Les problèmes NP consistent à effectuer plusieurs calculs, qui sont à priori pas tous nécéssaires, pour les résoudre : Dans le problème du voyageur, "si on a de la chance", on peut tomber sur le plus court trajet du premier coup, pas besoin de tous les calculer.

On peut se représenter les problèmes NP comme des calculs "en parallèle" (comme dans un circuit électrique), nous n'avons pas besoin "d'alimenter tous les circuits" pour arriver au résultat. Les problème NP sont des "calculs en OU".

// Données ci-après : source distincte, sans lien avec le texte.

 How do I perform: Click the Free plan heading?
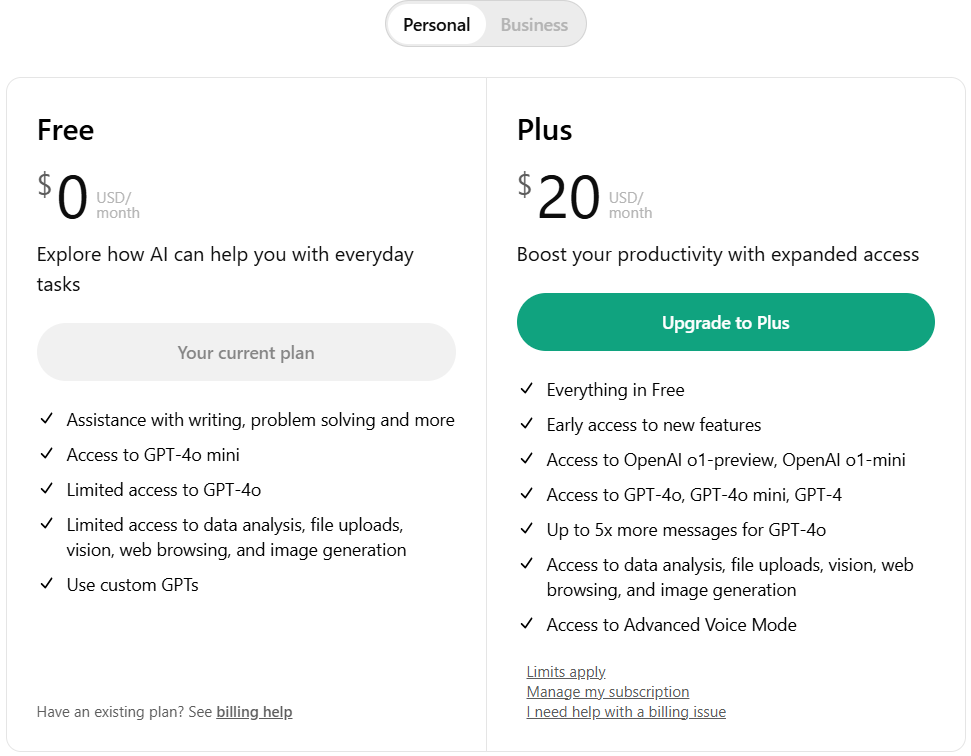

J'ai dit plus haut que les problèmes P ou E sont des "calculs en ET". D'où la nécéssité d'effectuer TOUS les calculs pour arriver au résultat.

Les mathématiciens, car il existe de nombreuses méthodes (appelées heuristiques) pour trouver les meilleurs chemins, ont conjecturé qu'un problème NP ("calcul en OU") n'est pas aussi complexe qu'un problème E ("calcul en ET"). ET que donc, on pouvait réduire les problèmes NP à des problèmes P ("calculs en ET") beaucoup plus simples que le problème E ("calcul en ET") équivalent.

Mon idée est que pour un algorithme donné, il existe un seul "calcul en ET" et que celui-ci est nécéssairement le problème E d'origine. Je dirais donc que NP n'est pas inclus dans P mais qu'au contraire, NP est inclus dans E.

Je pense que le meilleur moyen de résoudre un problème NP est donc d'utiliser ces heuristiques ou des algorithmes non déterministes comme par exemple les algorithmes génétiques.

Car il est vrai qu'un problème NP se distingue d'un problème E, par la possibilité de "sauter" des étapes du calcul, mais je suis convaincu qu'il n'existe pas de "formule magique" pour effectuer ce choix, on peut simplement éviter de faire de "mauvais choix" (heuristiques), ou expérimenter des échantillons prometteurs de choix (algo génétique).

J'ai bien conscience qu'il s'agit d'un avis tranché, sans aucun vrai argument scientifique ou mathématique. J'essayerai d'étayer cette idée plus tard avec, si je peux, des arguments plus rigoureux ou à défaut, par d'autres images peut-être plus convaincantes.

Une dernière précision sur P = NP : on peut se poser la question de savoir si cette conjecture est démontrable (ou réfutable). Autrement dit, il y a trois réponses possibles à la question P = NP ?

1- Vrai
2- Faux
3- Indémontrable

J'ai dis que je pensais que la réponse était Faux, mais je dois avouer que la troisième solution est tentante : Cela pourrait signifier soit une limite dans les outils mathématiques à notre portée (3A), soit que la question n'a pas de sens dans l'absolu (3B).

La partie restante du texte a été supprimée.